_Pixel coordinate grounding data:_

—————

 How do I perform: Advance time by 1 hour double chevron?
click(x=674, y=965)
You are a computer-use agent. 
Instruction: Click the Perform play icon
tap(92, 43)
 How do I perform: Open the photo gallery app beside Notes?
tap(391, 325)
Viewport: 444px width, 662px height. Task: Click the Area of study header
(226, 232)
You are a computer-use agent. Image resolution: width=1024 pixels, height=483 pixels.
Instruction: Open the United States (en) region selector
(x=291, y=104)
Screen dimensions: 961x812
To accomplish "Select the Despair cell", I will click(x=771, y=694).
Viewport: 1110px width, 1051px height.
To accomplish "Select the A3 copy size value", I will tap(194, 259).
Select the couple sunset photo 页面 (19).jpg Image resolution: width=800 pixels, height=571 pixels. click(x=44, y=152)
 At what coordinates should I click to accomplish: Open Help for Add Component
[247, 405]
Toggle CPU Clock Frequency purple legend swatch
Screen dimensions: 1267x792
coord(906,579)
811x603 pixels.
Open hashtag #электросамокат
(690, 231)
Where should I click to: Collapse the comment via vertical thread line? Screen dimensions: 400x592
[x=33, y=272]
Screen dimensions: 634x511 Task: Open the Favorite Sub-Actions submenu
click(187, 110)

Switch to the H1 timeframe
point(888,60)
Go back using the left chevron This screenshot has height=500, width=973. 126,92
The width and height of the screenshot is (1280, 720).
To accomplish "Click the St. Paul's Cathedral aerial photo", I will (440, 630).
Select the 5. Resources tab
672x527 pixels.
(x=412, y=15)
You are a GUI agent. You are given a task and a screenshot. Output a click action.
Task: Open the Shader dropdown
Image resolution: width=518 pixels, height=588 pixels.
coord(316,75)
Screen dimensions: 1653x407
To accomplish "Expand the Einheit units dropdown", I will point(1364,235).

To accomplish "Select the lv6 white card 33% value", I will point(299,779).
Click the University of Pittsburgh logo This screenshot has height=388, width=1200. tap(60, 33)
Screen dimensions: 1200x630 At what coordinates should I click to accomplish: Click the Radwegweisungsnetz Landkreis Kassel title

—————

Across the entries above, work out the count of lines that hold the word "value", and state that number alone.

2